09 November 2010

Harper is right, our pro-Israel stance did help lose us a Security Council seat

This time Prime Minister Harper has got it right. At first he blamed Ignatieff for losing us a seat on the UN Security Council, but now he is correctly blaming his government's pro-Israel position. Although he is right, it's not so much our support for Israel that contributed to the embarrassing defeat, but rather our unquestioning support.

We have always supported Israel, but in the past it never precluded us gaining a seat on the Security Council. That's because our approach to the Middle East was balanced, favourable to Israel but balanced enough that we were able to maintain the respect of all sides and play a constructive role in the area. Indeed that was where we experienced our finest hour in foreign policy since WWII when Lester Pearson played a key part in ending the Suez war and practically invented peace-keeping.
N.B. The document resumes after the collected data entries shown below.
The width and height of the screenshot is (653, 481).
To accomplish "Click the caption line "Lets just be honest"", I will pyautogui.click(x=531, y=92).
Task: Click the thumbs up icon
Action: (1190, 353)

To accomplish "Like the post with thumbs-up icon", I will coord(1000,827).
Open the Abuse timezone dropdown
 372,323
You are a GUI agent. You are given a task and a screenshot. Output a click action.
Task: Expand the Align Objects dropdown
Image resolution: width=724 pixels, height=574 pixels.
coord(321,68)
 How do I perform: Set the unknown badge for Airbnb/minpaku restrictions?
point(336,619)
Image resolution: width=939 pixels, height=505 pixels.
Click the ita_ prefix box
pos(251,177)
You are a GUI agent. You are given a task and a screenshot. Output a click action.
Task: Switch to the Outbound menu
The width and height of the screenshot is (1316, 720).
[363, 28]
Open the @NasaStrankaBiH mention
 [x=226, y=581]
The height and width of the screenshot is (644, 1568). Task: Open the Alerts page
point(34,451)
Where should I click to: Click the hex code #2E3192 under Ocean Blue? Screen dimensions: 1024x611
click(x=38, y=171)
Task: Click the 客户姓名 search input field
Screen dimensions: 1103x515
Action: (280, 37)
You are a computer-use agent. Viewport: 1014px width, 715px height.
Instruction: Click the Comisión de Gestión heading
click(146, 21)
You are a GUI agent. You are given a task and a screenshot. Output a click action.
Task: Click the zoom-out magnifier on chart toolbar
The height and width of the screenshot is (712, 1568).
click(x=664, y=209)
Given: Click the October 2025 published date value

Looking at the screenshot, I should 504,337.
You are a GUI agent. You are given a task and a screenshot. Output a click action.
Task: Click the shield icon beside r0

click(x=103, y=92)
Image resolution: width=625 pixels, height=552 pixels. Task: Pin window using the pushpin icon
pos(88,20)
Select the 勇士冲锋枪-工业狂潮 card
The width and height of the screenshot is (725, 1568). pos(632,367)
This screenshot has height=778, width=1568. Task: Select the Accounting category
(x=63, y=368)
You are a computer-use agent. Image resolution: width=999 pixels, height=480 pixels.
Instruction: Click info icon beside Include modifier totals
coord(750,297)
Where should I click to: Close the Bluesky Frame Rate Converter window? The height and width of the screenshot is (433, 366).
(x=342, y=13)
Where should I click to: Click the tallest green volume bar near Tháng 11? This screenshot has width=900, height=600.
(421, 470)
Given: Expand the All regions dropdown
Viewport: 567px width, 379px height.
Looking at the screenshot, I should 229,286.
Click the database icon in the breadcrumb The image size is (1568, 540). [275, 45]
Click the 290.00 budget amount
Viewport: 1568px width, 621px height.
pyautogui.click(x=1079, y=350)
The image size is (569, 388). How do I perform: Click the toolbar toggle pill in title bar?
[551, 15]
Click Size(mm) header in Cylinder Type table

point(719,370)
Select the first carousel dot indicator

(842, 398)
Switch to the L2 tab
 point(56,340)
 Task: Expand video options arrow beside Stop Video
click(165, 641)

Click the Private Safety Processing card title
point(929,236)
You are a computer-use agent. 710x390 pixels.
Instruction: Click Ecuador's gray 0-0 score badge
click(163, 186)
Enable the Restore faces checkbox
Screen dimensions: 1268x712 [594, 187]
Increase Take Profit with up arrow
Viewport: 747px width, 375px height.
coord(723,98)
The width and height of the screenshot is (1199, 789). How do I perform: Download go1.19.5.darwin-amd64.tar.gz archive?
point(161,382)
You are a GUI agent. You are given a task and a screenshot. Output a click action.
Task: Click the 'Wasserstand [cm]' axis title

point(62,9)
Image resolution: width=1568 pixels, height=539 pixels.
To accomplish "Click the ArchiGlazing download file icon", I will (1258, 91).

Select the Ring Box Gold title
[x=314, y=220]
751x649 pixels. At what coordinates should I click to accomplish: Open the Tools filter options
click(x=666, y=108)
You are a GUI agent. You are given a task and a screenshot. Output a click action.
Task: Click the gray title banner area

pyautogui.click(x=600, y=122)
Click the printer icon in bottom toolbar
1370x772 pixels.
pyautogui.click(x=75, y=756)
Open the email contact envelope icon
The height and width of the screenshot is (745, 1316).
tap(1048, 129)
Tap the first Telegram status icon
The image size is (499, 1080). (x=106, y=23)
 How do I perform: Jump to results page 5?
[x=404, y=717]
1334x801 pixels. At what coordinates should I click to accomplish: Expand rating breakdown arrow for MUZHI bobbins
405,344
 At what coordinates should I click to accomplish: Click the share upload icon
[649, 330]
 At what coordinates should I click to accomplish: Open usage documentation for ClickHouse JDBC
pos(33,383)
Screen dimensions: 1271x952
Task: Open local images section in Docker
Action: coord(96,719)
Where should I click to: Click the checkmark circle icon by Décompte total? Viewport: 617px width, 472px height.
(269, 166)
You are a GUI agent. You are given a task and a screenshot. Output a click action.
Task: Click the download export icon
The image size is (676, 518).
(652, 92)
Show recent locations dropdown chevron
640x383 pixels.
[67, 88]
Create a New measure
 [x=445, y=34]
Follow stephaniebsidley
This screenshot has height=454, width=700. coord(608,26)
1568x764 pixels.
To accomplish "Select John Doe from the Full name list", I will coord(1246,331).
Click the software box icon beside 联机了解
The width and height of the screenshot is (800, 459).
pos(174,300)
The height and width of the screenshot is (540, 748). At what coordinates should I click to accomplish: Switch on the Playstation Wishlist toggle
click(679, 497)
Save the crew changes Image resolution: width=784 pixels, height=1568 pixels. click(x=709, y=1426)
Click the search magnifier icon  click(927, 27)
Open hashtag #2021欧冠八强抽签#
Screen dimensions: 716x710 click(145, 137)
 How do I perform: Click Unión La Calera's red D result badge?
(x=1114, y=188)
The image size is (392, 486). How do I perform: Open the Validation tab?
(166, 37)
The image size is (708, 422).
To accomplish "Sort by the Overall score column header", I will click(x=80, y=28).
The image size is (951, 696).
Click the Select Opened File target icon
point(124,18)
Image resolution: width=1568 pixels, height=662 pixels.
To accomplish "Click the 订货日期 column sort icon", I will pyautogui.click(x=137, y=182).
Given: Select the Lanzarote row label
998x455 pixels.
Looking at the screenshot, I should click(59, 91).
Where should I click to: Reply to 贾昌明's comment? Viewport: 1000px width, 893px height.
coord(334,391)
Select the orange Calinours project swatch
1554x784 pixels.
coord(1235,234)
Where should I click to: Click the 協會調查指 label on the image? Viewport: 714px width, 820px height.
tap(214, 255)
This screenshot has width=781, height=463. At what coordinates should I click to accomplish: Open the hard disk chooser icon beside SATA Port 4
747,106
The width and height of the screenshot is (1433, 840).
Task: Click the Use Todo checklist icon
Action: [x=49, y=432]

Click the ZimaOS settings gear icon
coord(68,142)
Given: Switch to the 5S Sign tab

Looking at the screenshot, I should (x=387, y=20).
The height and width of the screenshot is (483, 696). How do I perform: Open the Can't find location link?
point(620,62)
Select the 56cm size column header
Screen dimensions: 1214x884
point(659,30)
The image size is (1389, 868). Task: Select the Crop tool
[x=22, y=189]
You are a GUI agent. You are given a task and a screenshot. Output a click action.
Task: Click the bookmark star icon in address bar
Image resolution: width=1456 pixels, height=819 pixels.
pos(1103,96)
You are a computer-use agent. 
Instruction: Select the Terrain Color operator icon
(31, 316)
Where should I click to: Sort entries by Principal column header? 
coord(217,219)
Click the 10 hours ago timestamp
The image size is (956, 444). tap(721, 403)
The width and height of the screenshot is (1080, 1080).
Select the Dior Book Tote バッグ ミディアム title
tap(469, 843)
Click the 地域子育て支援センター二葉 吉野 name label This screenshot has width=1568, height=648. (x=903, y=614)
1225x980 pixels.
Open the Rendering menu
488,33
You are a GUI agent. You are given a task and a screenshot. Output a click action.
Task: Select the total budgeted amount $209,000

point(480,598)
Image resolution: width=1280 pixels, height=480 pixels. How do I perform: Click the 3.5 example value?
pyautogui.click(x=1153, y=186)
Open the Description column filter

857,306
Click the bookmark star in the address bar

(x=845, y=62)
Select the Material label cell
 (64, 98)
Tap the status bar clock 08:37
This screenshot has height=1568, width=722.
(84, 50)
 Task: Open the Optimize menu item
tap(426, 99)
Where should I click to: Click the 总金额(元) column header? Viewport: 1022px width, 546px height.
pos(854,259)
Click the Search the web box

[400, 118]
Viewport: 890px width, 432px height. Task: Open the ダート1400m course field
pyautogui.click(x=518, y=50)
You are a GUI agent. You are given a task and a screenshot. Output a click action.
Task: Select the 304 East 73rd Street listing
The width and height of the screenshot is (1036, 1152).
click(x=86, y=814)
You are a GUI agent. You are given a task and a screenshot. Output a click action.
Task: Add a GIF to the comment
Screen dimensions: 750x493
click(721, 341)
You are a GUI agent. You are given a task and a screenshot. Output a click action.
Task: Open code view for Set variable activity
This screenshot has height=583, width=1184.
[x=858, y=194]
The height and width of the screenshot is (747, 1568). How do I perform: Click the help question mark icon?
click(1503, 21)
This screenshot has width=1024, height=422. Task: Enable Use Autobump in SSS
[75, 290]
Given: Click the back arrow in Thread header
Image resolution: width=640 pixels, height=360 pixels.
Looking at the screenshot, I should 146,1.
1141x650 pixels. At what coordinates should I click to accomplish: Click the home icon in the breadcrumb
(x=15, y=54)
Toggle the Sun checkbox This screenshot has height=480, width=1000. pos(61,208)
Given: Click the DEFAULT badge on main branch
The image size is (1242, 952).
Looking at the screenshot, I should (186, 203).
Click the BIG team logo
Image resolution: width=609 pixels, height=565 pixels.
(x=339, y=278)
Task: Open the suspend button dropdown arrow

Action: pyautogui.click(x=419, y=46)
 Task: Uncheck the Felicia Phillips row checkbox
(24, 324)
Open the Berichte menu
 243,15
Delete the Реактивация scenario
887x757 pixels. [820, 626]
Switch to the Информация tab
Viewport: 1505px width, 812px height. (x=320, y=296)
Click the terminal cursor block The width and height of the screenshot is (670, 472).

Today, having committed ourselves entirely to one side, we are utterly useless in the Middle East, capable of contributing nothing (except possibly cannon fodder for a war in Iran). As a result, Middle Eastern countries, excepting Israel of course, can hardly be expected to help elevate us to the Security Council.

The United States follows a similar Israel uber alles policy, but everyone has to pay attention to the most powerful country on Earth. Nobody has to pay attention to us, and obviously they no longer do.

Harper's professed anti anti-Semitism is commendable, however it is misplaced in the case of Israel. It is Palestinians, not Jews, who are incarcerated in squalid refugee camps; it is Palestinians who have been ethnically cleansed and segregated; it is Palestinians who are collectively punished and who see more of their land stolen every day. The Semites we should be concerned about in the Middle East are the Palestinians, not the Jews.

I doubt that electing the Liberals would change our policy much or enhance our credibility in the Middle East. Iggy appears to be as eager as Harper to genuflect before Israel. When that country launched its attack on Gaza, an attack that slaughtered over 300 children, and Harper referred to the atrocity as a "measured response," Ignatieff had little to say. The two gentlemen seemed to agree that Palestinian children could be sacrificed to the greater good of Israel.

So it appears we are wedded to an ineffectual policy in the Middle East for the foreseeable future, a future without a seat on the Security Council.